### TASK GOAL
Among these records, which lines include "agent"? Copy them out.

### Pixel coordinate grounding data

/---

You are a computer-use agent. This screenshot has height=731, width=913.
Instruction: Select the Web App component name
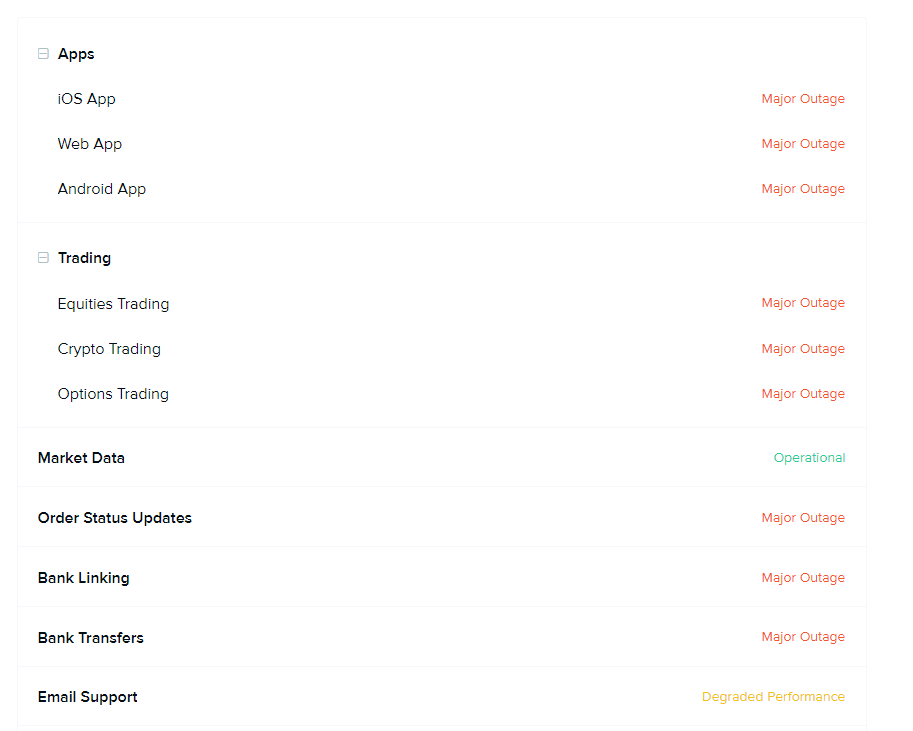(90, 144)
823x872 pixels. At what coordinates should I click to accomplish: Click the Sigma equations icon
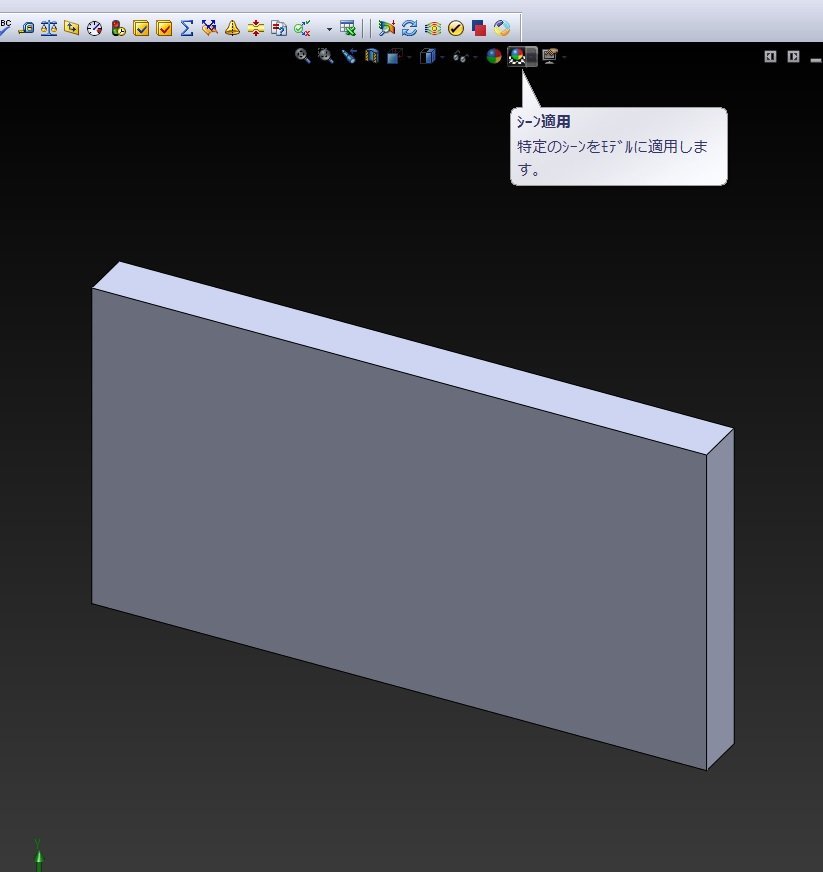pyautogui.click(x=187, y=28)
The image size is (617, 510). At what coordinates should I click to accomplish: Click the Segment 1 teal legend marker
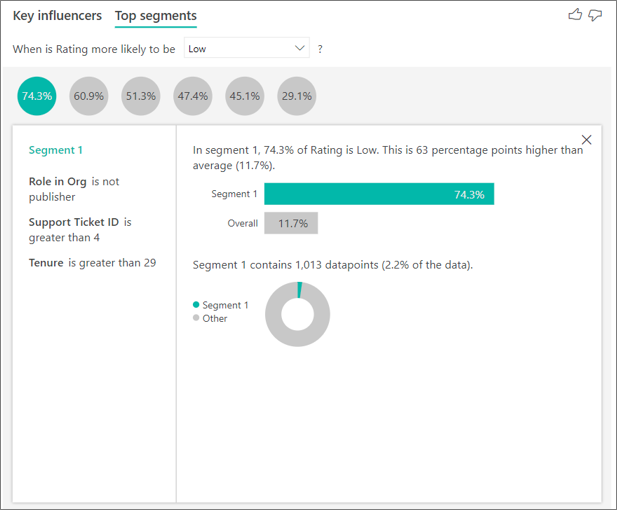(196, 305)
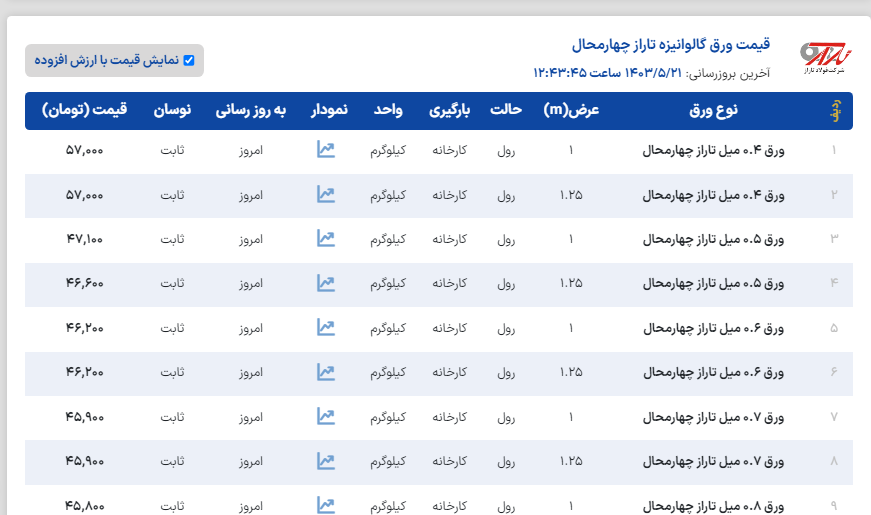Open chart icon for row 8

pos(325,461)
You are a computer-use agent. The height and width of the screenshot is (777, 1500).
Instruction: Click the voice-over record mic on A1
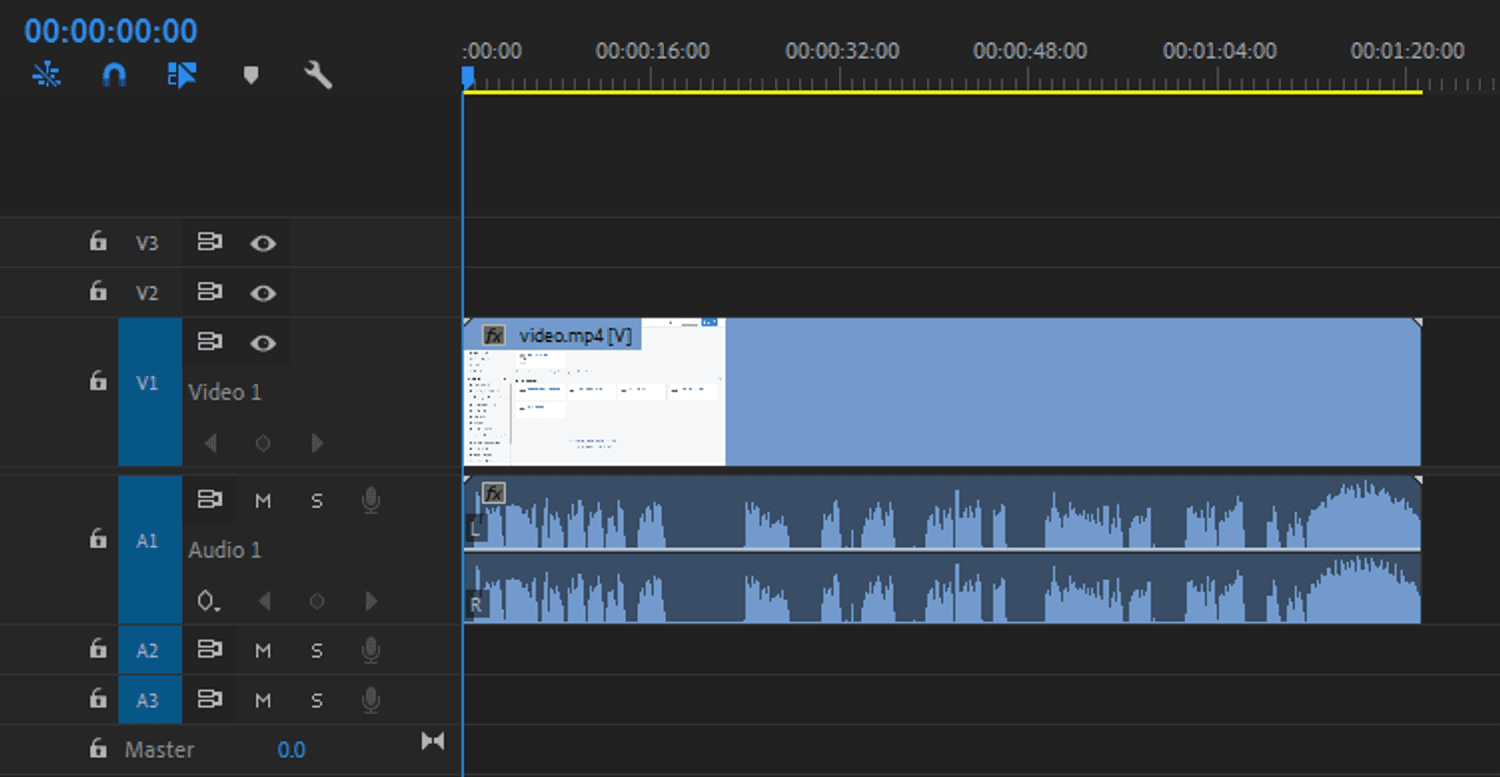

\---

### RESPONSE TO THE EXERCISE
You are a computer-use agent. This screenshot has height=731, width=913.
You are a computer-use agent. The height and width of the screenshot is (777, 1500).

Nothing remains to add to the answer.